BEGIN Passage given

Pursuant to the Listing Rules, the capitalisation of these shareholder loans constitutes connected transactions of the Company. Details of the capitalisation of the additional shareholder loans are set out in the announcement of the Company dated 2 August 2010.
- (d) On 12 August 2010, Guinan Dameng International Resources Limited (“ Guangxi Dameng BVI ”) entered into a subscription agreement with CDH, pursuant to which, Guangxi Dameng BVI will subscribe for, and CDH will allot and issue 1,460,535 new shares, at the aggregate subscription price of the Hong Kong dollar equivalent of RMB463,280,000 (HK$532,772,000) plus HK$16,995,000 (the “ CDH Subscription ”).
Also on 12 August 2010, CITIC Dameng Investments Limited (“ CDI ”) entered into an acquisition agreement pursuant to which CDI has agreed to acquire the 34.5% interest in the equity of 中信大錳礦業有限責任公司 (CITIC Dameng Mining Industries Limited) (“ CITIC Dameng JV ”) owned by 廣西大錳錳業有限公司 (Guangxi Dameng Manganese Industry Co., Ltd.) at a consideration of RMB463,280,000 (HK$532,772,000) (the “ JVCo Interest Acquisition ”). Assuming completion of the JVCo Interest Acquisition, CDI will hold 100% of the equity of the CITIC Dameng JV and CITIC Dameng JV will become an indirect wholly-owned subsidiary of CDH and a PRC wholly foreign owned enterprise.

END Passage given
BEGIN Dataset content

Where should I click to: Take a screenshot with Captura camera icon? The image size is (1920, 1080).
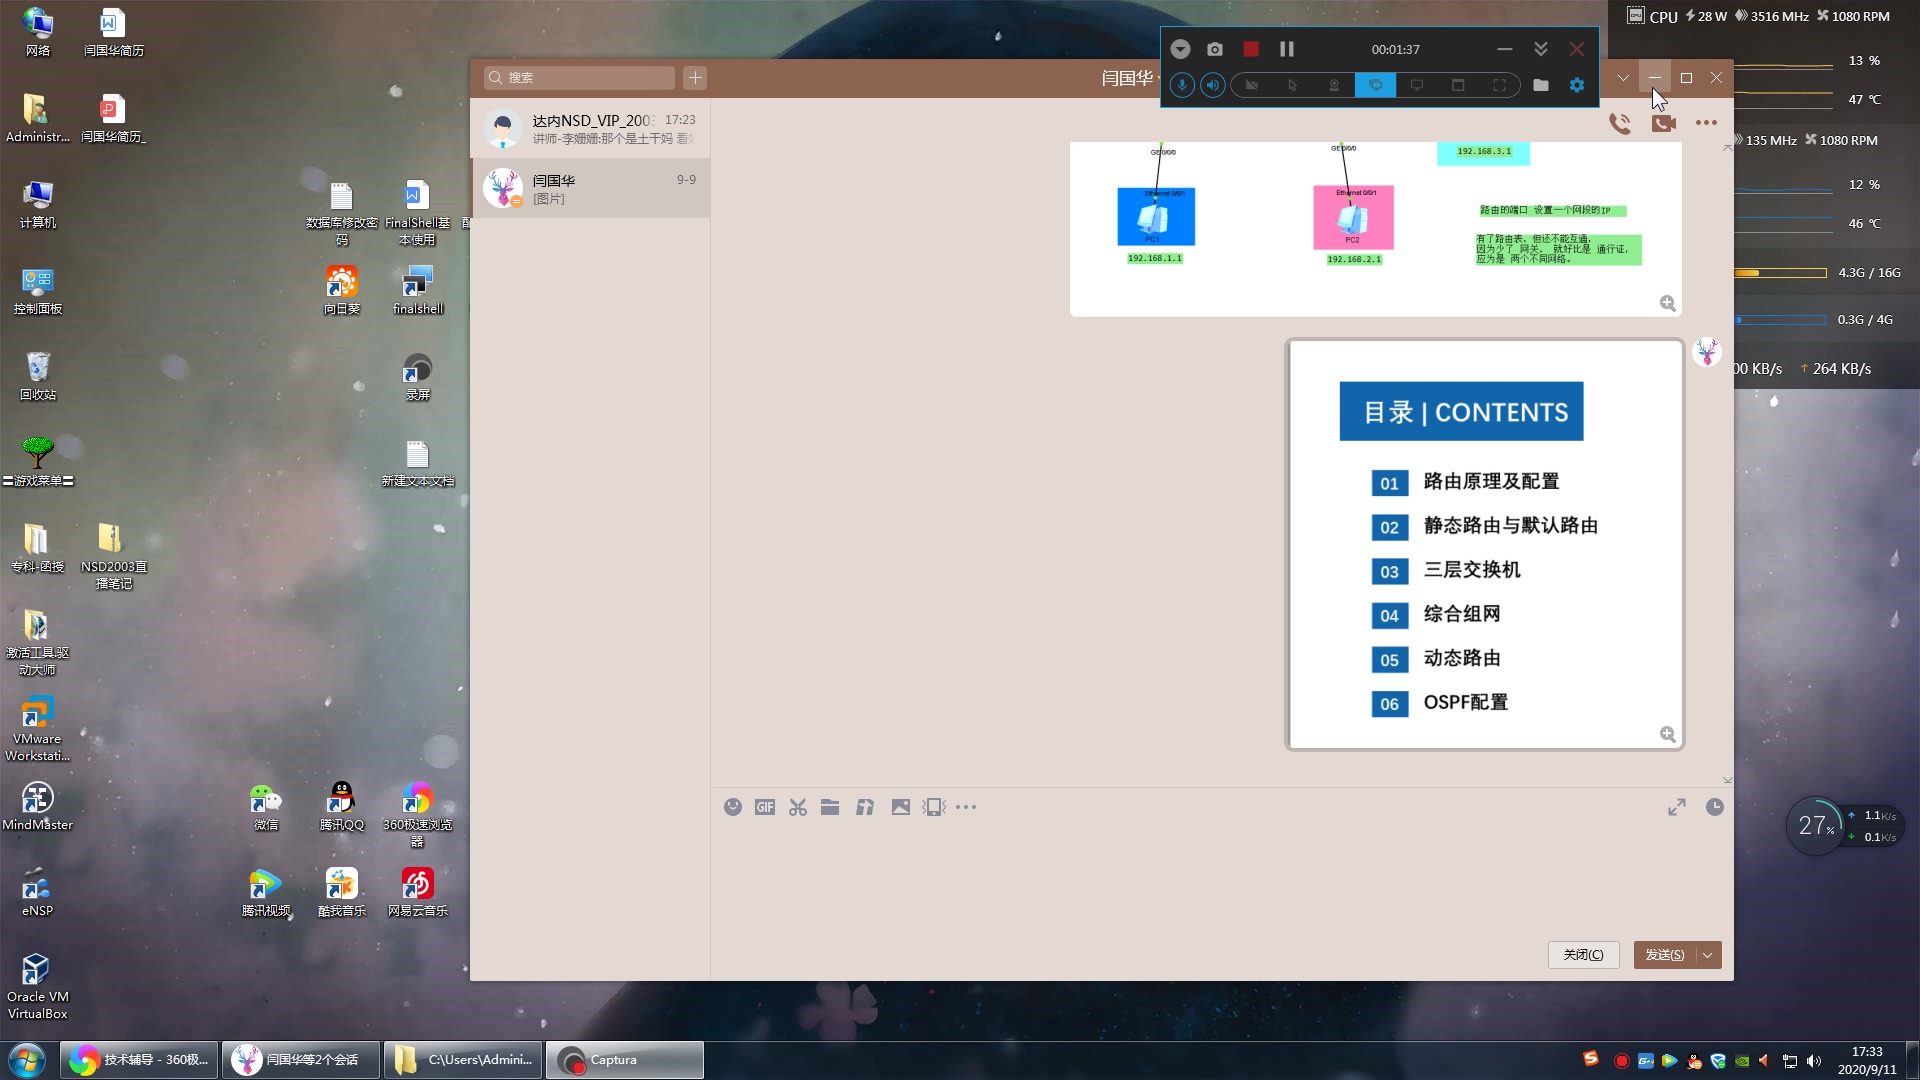[1215, 49]
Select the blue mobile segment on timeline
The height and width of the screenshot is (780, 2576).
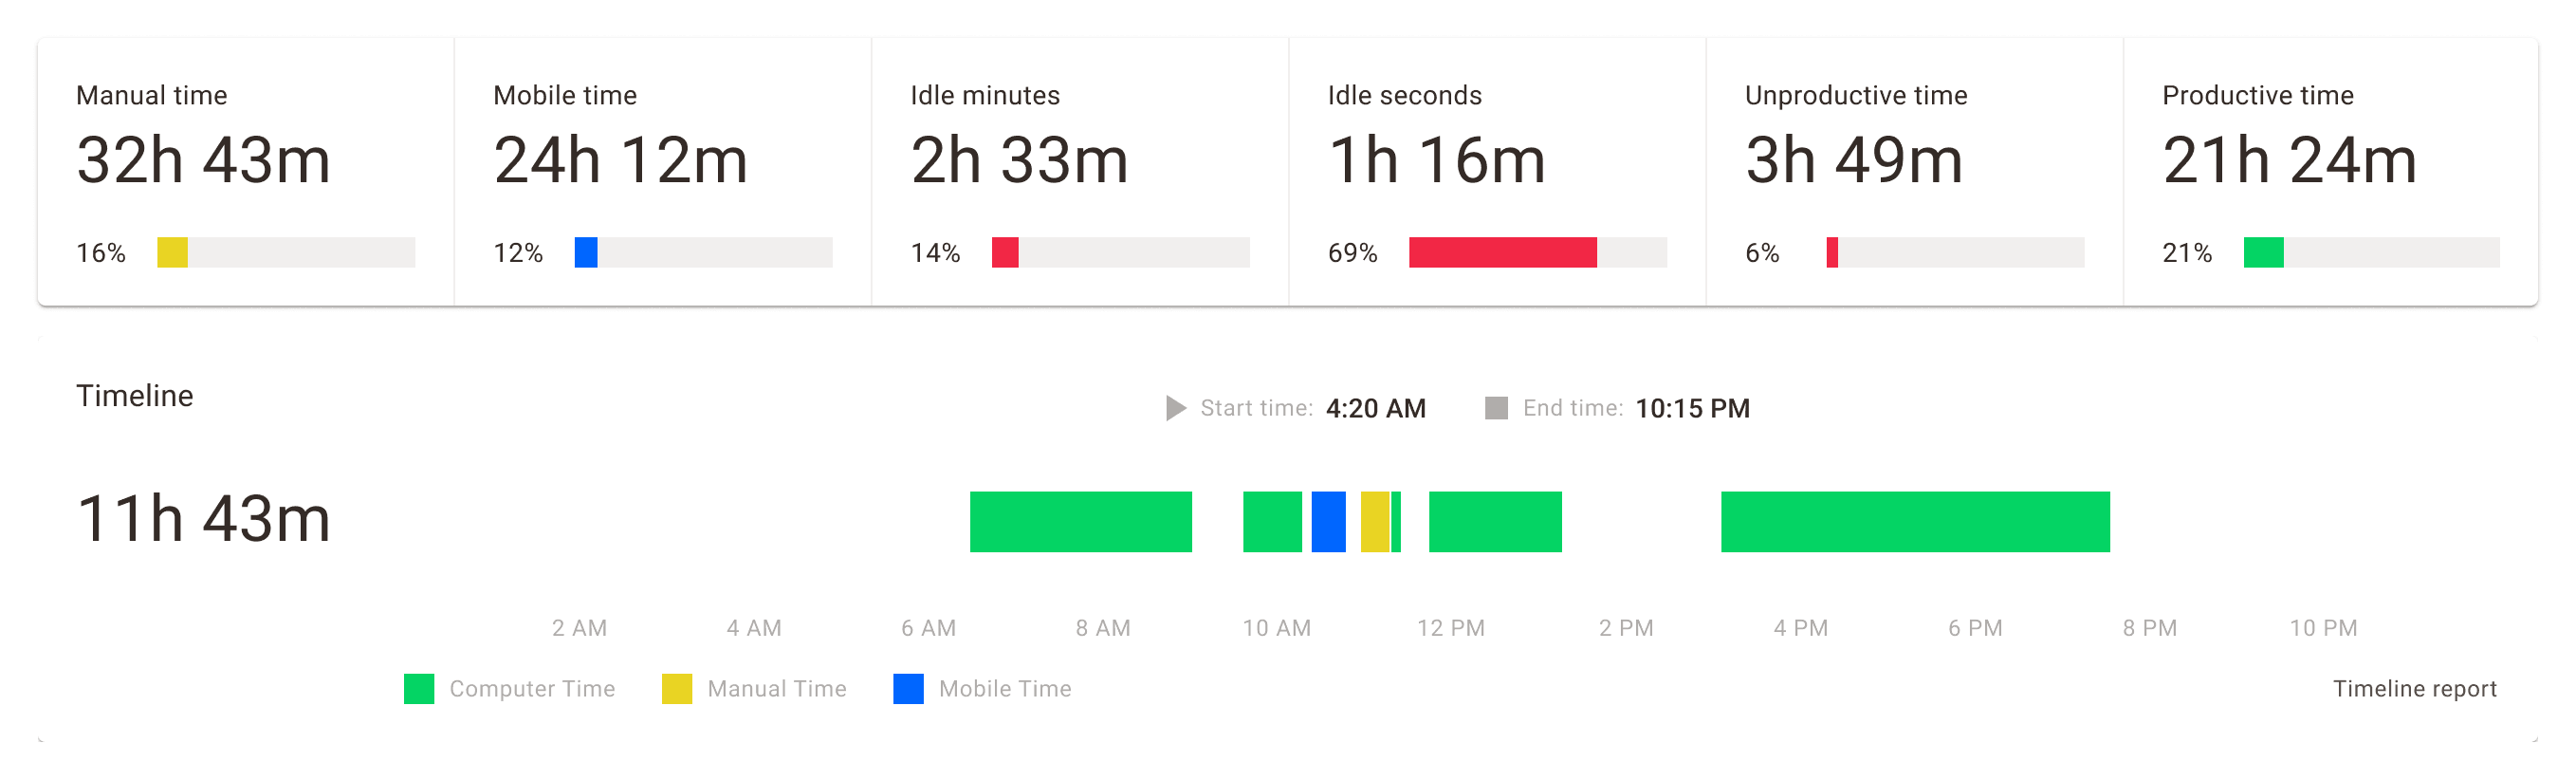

END Dataset content

Directives —
1. Decide whether each statement agrees with the CITIC Dameng passage, answering yes or no and quoting the words of the passage that decide it: (a) CDI agreed to acquire a 34.5% interest in the equity of CITIC Dameng JV. (b) The subscription agreement with CDH was entered into on 2 August 2010. (c) Once the JVCo Interest Acquisition is complete, CITIC Dameng JV will be a directly held subsidiary of CDH.
2. According to the CITIC Dameng passage, what consideration will CDI pay in the JVCo Interest Acquisition?

Answers to the tasks —
1.
(a) Yes: "CDI has agreed to acquire the 34.5% interest in the equity of 中信大錳礦業有限責任公司 (CITIC Dameng Mining Industries Limited)"
(b) No: "On 12 August 2010"
(c) No: "CITIC Dameng JV will become an indirect wholly-owned subsidiary of CDH"

2. RMB463,280,000 (HK$532,772,000).